Fig. 4. Bi-dimensional spaces for the cosmographic free parameters ai. In each panel, the blue contours are the confidence levels at 1σ, 2σ, 3σ, and 4σ for the best fit on the real set of data (quasars+SNe), the red point is the best fit from the mock sample with ΩM, 0 = 0.28 and the green star corresponds to the prediction of the corresponding ΛCDM model from the expansion in z = 0.

Focusing on the comparison between the red point and the green star, we see that they perfectly match on the parameter a₂, while the green star underestimates the discrepancy from observational data of 0.7σ in a₃ and 1.5σ in a₄ and overestimates the same discrepancy of 1σ in a₅. This means that the prediction in the limit z < 1 is in good agreement with the correct results also when evaluated over the whole redshift range.
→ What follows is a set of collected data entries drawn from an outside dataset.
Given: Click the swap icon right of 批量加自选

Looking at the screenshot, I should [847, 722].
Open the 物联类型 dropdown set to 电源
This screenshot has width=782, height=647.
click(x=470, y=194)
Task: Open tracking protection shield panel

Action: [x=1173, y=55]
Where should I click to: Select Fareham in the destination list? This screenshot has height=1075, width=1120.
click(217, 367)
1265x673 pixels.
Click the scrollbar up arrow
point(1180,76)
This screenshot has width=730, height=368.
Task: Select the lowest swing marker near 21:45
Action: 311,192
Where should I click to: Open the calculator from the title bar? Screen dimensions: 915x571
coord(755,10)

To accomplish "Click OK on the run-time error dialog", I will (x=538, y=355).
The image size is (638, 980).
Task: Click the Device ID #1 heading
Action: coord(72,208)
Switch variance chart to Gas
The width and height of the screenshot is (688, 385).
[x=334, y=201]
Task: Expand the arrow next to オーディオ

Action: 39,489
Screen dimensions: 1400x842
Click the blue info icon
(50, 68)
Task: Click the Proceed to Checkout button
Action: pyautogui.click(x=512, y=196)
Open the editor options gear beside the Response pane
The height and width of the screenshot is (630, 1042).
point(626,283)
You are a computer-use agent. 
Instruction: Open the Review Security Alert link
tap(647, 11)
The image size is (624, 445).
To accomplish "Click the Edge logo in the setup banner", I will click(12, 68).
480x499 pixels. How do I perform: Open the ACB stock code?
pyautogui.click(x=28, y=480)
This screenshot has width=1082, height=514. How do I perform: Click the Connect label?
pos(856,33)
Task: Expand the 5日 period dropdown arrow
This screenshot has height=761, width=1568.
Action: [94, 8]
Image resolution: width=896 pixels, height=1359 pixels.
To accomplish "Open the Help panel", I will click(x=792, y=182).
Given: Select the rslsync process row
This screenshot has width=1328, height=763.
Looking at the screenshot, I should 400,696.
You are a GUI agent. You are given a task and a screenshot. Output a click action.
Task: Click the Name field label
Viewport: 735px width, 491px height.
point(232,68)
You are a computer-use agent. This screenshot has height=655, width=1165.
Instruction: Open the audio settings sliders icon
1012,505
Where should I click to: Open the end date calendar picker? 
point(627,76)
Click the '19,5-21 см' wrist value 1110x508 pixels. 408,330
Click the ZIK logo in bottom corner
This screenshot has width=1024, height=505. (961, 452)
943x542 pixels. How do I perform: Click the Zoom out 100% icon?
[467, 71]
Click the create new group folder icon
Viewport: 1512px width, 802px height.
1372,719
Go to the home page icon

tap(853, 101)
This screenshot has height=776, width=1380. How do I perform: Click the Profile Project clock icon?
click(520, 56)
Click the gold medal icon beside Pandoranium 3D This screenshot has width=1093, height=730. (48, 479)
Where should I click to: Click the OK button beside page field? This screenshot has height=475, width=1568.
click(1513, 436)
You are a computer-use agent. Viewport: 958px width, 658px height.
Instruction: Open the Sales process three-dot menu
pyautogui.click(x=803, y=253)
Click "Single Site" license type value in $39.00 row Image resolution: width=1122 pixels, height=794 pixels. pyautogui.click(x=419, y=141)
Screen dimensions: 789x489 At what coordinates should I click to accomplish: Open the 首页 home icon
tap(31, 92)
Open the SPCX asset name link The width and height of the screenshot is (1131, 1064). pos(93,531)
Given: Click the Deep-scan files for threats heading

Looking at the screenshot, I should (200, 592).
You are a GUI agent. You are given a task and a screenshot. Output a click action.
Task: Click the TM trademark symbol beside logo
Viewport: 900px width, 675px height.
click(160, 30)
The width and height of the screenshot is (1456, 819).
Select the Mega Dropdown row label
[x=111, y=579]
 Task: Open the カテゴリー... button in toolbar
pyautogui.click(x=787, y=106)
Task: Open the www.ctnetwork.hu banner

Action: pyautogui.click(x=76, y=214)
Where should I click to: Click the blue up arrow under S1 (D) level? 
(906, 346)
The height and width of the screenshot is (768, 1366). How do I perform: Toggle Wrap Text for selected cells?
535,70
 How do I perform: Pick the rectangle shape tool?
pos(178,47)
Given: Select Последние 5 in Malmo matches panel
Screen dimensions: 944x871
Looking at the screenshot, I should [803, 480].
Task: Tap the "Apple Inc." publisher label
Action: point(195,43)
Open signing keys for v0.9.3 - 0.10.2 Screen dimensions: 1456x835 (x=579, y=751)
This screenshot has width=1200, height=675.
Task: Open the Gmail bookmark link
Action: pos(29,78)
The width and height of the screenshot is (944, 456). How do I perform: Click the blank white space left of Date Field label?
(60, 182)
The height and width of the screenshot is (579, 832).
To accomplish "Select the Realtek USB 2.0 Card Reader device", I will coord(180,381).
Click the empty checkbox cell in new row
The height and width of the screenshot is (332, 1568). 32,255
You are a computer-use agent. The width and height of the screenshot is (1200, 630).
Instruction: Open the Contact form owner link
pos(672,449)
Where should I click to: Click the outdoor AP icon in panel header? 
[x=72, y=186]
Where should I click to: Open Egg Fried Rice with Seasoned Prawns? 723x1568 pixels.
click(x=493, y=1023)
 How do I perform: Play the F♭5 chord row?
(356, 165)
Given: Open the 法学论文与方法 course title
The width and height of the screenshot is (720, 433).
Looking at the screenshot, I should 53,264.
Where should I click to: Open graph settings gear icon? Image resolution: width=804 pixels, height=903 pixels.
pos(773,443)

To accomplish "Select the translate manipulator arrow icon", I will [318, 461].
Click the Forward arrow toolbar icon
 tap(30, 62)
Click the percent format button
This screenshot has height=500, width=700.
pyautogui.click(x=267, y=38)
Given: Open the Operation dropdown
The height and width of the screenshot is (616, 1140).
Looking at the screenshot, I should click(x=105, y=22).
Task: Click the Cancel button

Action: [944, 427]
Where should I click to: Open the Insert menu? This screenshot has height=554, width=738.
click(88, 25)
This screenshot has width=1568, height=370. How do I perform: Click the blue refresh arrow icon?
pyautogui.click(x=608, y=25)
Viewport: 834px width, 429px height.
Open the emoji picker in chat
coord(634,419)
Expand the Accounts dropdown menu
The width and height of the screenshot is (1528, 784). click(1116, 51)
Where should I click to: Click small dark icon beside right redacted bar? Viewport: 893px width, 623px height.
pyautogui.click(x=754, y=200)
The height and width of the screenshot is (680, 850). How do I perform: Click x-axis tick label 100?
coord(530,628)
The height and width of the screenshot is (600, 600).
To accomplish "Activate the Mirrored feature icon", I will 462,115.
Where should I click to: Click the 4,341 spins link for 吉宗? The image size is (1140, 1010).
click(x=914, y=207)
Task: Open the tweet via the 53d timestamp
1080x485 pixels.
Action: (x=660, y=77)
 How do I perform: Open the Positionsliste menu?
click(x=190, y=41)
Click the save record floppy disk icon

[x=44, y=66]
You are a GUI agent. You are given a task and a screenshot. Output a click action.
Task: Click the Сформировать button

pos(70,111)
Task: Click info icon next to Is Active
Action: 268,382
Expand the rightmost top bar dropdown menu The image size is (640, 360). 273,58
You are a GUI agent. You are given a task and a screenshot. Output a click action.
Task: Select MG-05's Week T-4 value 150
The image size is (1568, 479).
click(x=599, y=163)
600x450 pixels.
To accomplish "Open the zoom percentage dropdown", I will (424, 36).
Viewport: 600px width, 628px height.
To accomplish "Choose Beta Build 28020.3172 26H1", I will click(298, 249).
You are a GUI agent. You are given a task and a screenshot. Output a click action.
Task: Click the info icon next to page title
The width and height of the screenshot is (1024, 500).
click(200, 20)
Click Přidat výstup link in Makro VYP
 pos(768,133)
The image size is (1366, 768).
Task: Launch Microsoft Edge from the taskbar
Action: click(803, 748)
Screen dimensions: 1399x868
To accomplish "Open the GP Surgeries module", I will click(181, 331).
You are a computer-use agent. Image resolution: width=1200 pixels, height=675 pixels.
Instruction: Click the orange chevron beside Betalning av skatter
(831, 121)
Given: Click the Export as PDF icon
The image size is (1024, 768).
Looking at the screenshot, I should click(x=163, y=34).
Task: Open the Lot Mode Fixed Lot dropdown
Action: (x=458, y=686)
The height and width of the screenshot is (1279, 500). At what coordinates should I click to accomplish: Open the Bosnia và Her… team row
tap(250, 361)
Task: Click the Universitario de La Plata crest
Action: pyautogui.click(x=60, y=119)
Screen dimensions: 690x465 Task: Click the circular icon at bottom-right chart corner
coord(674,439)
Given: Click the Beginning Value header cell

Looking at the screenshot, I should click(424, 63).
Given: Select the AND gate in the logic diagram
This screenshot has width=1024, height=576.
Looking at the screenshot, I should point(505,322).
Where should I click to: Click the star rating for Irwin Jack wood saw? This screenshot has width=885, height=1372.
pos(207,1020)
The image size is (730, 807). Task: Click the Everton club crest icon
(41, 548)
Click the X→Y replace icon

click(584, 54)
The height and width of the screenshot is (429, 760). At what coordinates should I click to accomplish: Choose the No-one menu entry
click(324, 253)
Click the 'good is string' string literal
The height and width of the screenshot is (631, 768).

Furthermore, this analysis shows something more interesting under a deeper insight. The discrepancy between the data and the ΛCDM model with Ω_M, 0 = 0.28 (green star) is at more than 6σ and 7σ for a₃ and a₄, respectively. Moreover, for these two parameters, the prediction of the expansion at z = 0 (green star) affects the results with an underestimation of the discrepancy if compared to the fit on the mock sample (red point). As a consequence, the claim for the existence of a tension coming from the comparison between data and analytic prediction would be correct and confirmed at even more sigmas by the use of mock samples. The results on the parameter a₅, instead, require a more complex interpretation. In this case, the discrepancy of the data with the red point (the best fit from the mock sample) and the green star (the prediction from the expansion) is at 2.7σ and 3.8σ, respectively. Nevertheless, we need to consider that a₅ is the less significant parameter, and that it is less constrained because of the high errors. So, if a larger sample of quasars at high redshifts (where this term is dominant) were available, we expect that a₅ could be constrained better leading to a much more significant discrepancy from the cosmological model, such as those observed in a₃ and a₄. If this happens the argument on a₃ and a₄ could also be generalized to this parameter. From this last point it is evident that future observations of quasars at high redshifts could play a crucial role, which could certainly make this analysis easier and clearer.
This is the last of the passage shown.